*** Opening of SUPPLIED ENTRIES ***

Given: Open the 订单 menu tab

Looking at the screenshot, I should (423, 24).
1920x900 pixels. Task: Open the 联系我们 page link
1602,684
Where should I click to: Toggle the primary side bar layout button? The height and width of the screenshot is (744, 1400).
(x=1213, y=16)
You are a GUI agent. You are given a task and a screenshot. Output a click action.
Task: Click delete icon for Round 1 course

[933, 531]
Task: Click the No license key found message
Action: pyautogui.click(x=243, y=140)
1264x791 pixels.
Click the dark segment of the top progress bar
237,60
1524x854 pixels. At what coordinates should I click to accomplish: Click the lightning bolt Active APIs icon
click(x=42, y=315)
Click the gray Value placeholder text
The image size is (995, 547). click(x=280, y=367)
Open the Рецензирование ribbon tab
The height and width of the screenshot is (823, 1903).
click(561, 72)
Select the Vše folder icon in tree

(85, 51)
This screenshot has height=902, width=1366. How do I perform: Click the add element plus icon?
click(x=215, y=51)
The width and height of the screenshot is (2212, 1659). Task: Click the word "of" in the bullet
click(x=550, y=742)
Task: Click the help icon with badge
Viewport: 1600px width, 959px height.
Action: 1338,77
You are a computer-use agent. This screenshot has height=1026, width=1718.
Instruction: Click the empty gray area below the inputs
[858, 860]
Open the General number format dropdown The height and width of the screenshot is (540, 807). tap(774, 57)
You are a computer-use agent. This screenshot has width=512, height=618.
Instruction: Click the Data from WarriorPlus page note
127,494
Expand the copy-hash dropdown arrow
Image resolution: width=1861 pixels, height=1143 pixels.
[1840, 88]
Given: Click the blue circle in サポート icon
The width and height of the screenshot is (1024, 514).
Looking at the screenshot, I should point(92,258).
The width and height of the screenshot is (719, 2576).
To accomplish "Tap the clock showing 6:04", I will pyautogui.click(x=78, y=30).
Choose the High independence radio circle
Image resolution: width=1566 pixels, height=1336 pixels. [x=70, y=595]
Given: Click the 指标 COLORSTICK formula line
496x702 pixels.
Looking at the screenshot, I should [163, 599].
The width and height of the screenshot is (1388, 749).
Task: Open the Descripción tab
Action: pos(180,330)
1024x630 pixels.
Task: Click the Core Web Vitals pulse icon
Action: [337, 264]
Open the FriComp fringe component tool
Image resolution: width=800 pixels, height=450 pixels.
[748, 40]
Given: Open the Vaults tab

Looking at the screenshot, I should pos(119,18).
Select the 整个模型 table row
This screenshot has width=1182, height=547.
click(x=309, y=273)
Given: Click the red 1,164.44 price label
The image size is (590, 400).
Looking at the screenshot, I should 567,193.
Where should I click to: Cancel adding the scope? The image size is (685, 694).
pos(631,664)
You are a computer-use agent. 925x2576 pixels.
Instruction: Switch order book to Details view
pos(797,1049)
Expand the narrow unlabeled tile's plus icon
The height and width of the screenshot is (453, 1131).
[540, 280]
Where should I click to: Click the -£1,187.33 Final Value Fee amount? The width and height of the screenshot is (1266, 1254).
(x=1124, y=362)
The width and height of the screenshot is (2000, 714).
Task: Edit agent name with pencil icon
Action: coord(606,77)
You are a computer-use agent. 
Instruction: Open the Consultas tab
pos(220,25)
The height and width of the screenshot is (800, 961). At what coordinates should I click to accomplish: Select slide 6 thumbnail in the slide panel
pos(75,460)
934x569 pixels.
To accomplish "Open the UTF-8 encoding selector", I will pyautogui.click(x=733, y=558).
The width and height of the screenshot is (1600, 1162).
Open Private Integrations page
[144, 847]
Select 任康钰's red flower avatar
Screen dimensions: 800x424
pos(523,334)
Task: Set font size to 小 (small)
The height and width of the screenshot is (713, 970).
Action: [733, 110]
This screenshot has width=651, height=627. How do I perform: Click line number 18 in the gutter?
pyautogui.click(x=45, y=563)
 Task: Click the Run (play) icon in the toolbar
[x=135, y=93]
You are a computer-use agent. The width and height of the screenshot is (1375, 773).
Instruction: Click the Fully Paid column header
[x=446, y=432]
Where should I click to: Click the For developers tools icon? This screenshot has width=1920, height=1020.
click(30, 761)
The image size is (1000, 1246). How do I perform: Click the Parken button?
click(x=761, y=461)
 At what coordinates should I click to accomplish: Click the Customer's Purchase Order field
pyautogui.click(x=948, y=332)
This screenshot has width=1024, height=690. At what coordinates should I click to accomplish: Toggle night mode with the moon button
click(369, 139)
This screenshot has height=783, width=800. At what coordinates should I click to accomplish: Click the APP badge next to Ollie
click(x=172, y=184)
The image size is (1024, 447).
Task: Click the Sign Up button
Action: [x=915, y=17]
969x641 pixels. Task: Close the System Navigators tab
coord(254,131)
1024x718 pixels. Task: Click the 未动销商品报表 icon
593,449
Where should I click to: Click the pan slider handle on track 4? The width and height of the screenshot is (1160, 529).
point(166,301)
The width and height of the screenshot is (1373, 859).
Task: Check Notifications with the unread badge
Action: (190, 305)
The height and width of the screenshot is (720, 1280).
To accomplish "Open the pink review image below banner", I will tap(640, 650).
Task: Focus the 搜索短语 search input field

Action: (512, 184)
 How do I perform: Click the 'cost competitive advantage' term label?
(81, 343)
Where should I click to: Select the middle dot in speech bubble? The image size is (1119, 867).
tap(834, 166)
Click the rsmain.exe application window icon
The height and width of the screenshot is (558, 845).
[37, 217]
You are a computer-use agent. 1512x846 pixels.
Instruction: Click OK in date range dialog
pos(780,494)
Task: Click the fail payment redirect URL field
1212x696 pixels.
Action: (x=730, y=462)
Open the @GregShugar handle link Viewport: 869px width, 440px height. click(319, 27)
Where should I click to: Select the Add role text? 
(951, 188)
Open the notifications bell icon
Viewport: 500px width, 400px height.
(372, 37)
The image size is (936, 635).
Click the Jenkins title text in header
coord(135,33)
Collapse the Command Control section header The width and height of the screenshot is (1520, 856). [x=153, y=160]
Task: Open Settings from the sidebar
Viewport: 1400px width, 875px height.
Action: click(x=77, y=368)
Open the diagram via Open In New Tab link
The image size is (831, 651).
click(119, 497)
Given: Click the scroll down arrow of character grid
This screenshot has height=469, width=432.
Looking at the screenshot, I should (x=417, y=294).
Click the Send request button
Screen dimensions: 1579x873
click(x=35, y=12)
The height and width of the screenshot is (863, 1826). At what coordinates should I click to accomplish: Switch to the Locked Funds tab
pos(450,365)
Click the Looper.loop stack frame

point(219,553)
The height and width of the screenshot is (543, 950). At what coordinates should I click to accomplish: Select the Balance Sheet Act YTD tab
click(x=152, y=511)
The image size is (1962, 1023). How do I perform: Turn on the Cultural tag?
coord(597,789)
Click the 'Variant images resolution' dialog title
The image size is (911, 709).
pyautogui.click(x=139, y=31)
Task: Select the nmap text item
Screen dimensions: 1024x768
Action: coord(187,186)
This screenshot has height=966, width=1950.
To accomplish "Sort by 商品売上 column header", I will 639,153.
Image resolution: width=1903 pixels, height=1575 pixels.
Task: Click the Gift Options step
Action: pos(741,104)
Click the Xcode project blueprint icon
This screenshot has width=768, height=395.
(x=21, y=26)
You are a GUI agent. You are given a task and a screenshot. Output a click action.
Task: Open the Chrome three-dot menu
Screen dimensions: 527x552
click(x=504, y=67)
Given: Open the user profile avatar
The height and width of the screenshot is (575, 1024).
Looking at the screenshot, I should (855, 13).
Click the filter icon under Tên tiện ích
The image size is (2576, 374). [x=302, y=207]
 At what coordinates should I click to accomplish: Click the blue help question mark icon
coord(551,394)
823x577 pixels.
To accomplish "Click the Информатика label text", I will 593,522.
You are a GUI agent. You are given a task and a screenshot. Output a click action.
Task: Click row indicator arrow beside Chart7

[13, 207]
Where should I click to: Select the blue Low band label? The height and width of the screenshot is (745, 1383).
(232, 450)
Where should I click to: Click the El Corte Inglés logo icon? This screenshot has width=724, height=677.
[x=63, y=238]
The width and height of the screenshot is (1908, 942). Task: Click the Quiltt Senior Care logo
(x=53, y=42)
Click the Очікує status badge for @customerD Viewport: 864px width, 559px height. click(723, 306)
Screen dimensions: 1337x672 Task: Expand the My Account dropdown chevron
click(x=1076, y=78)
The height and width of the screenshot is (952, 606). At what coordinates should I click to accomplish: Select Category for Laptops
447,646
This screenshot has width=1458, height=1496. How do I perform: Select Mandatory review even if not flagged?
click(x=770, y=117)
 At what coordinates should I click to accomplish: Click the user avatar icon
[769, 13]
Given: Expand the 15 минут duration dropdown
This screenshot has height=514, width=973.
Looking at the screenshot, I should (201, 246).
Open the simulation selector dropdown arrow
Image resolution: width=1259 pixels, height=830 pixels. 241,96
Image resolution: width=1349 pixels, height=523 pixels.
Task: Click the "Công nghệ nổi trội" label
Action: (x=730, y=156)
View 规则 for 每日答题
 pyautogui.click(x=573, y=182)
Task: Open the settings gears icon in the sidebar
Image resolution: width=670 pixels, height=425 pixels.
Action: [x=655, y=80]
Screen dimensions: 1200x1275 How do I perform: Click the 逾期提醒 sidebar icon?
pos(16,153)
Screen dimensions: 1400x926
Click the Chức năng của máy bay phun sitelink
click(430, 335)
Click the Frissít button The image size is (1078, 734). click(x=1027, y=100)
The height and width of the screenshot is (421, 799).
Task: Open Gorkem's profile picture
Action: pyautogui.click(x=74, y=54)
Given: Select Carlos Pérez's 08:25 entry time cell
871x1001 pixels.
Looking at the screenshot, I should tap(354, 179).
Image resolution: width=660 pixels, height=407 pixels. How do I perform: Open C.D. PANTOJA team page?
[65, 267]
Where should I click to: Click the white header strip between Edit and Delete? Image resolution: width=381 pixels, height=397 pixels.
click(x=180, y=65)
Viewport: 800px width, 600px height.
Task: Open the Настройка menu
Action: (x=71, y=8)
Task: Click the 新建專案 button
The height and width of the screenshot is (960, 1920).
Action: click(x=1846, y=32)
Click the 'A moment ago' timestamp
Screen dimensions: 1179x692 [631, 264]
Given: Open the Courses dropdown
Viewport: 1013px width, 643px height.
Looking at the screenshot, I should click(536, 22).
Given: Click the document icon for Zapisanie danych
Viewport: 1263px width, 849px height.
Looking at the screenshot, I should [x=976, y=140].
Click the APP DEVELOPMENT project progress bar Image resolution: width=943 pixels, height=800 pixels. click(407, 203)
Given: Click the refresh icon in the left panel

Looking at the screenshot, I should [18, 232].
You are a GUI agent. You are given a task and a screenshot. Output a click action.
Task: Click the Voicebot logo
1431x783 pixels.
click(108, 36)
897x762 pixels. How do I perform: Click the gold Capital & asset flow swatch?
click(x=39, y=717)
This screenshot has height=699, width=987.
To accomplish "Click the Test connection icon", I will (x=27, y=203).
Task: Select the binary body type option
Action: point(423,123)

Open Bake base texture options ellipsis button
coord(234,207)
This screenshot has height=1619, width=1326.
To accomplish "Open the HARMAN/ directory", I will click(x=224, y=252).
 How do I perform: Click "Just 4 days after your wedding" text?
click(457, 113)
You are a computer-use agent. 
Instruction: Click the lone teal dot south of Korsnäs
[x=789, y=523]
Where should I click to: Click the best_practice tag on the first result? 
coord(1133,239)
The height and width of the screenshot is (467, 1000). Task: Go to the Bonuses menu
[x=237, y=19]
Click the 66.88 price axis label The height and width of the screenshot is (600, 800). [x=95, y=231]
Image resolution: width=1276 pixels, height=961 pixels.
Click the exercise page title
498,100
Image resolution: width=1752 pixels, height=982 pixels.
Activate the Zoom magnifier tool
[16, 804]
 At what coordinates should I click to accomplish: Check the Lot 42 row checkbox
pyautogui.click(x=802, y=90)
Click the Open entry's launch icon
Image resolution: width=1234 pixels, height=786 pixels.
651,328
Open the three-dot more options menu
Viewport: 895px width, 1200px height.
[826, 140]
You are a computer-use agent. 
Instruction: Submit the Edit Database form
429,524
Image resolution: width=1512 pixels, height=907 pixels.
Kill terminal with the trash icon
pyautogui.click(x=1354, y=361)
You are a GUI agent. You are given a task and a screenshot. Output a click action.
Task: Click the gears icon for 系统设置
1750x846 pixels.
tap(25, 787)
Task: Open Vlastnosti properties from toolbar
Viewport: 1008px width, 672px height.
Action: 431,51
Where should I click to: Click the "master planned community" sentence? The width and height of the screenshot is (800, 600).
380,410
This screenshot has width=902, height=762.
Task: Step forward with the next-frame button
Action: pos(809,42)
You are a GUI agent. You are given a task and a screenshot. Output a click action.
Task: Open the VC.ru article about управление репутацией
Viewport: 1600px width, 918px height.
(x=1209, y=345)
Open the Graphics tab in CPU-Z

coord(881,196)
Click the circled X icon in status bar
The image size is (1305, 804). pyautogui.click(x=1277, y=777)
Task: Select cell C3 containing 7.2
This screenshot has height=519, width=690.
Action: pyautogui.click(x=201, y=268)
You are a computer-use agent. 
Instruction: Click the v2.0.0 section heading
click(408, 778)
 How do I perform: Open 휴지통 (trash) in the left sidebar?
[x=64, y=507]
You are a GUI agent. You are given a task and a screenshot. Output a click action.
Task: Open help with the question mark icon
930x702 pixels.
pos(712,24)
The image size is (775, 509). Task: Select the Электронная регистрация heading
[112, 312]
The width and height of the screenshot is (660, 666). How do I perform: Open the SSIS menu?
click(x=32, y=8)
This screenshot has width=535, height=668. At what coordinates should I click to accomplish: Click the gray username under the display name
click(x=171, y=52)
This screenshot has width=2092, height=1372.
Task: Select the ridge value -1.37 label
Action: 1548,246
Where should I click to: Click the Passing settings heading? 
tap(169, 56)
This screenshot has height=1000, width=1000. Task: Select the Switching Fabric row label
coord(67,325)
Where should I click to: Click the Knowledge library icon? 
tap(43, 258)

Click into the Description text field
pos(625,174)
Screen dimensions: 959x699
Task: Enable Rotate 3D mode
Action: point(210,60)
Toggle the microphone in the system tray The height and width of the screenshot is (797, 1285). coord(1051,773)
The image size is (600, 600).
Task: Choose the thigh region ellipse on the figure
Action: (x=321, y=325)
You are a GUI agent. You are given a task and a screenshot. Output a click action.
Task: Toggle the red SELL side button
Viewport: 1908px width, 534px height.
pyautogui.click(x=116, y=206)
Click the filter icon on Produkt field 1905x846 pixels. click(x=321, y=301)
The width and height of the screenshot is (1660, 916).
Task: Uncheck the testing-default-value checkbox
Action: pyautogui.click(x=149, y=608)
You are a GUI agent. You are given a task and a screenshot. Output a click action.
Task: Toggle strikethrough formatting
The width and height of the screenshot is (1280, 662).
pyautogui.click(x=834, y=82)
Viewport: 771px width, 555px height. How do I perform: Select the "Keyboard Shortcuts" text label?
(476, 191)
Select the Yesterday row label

*** Close of SUPPLIED ENTRIES ***

INSTRUCTIONS FOR THE TASK:
Filter the lines above so that only those with the string "project" remain, then copy them.

WRITTEN REPLY:
Click the Xcode project blueprint icon
Click the APP DEVELOPMENT project progress bar Image resolution: width=943 pixels, height=800 pixels. click(407, 203)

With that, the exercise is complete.